** Entries supplied follows **
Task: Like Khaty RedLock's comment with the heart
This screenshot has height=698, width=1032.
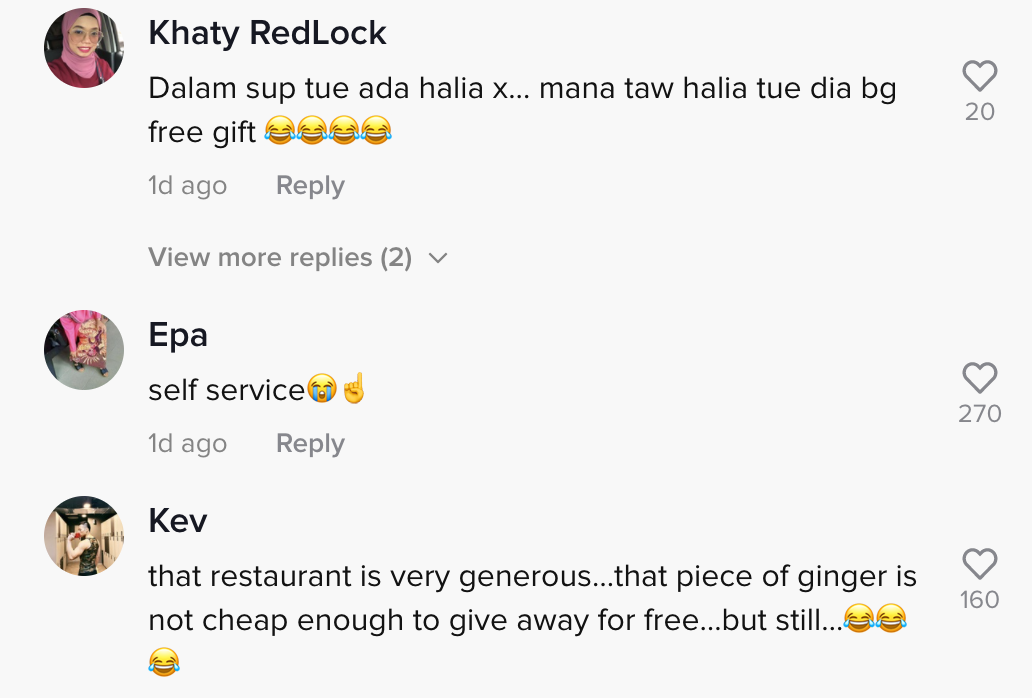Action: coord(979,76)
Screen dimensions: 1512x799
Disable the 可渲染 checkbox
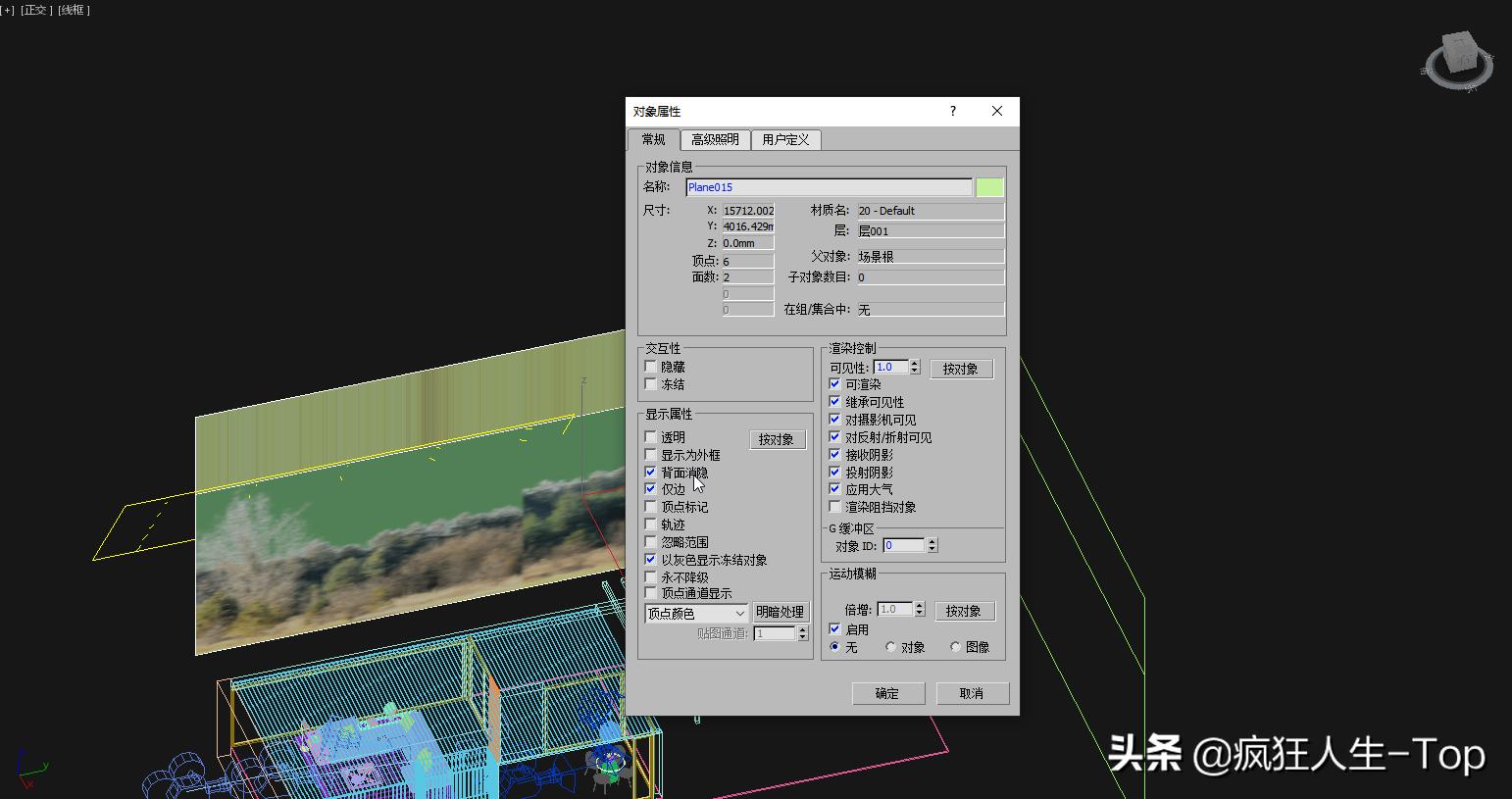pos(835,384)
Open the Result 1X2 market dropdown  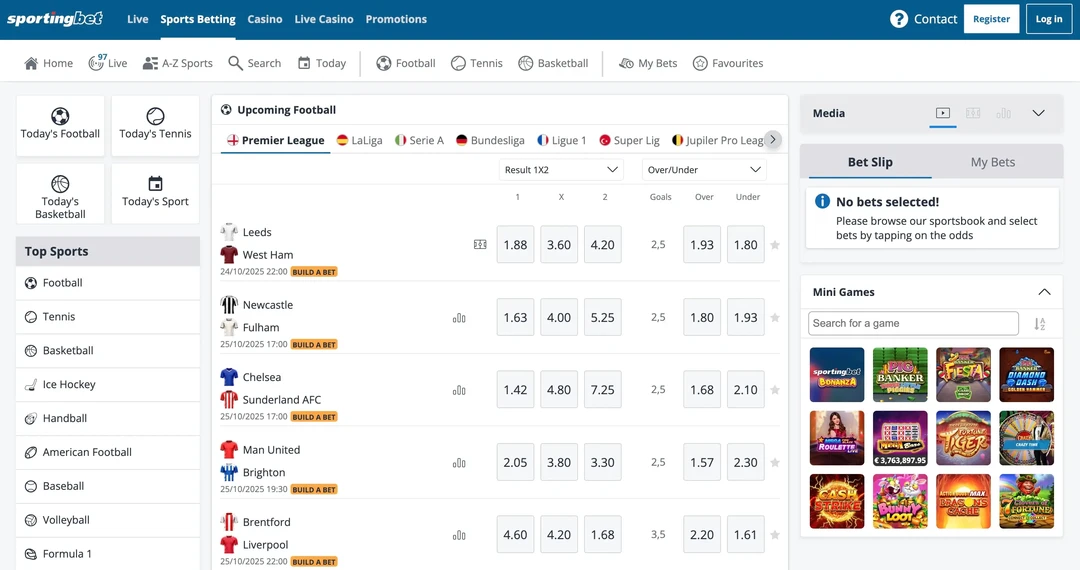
** End of Entries supplied **
** Entries supplied follows **
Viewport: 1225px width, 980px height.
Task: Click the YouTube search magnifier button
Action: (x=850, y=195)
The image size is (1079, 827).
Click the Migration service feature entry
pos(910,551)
** End of Entries supplied **
**What this task involves:**
In the listing above, find the line containing "This screenshot has height=698, width=1032.". Output it and every line after it up to and including the line containing "Open the Result 1X2 market dropdown", exactly, but skip the pictures.

**Task answer:**
This screenshot has height=698, width=1032.
Action: coord(979,76)
Screen dimensions: 1512x799
Disable the 可渲染 checkbox
pos(835,384)
Open the Result 1X2 market dropdown  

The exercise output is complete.